● About this task
Your task is to write out exactly the lines from the line containing "Task: Select the" through the end of the records, inclusive at both ends.

● Dataset extract

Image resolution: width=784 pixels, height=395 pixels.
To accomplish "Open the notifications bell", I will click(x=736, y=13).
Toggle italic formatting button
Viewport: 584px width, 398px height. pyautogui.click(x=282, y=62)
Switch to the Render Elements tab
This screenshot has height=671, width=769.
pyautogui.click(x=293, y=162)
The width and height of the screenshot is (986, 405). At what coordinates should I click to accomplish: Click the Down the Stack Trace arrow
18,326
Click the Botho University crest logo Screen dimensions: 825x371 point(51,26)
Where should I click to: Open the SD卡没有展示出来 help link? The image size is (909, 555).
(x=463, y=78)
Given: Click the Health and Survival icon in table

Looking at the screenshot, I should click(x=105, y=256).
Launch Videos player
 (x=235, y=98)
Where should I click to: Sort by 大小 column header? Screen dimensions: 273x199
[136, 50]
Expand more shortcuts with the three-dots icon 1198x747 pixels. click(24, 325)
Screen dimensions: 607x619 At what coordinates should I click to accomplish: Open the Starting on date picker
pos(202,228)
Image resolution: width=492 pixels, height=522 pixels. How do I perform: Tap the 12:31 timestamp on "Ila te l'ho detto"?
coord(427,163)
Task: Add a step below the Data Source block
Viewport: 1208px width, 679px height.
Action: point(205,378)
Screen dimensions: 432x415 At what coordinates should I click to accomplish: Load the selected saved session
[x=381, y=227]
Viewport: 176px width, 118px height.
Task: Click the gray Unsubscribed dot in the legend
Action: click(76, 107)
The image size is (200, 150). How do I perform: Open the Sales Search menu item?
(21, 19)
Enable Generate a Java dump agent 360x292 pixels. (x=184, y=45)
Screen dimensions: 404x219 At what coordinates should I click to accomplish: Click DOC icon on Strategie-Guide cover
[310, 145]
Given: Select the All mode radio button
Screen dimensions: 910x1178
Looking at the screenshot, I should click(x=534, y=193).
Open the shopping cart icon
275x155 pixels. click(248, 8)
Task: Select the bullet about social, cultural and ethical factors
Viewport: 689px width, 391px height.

● Response below
Task: Select the bullet about social, cultural and ethical factors
Viewport: 689px width, 391px height.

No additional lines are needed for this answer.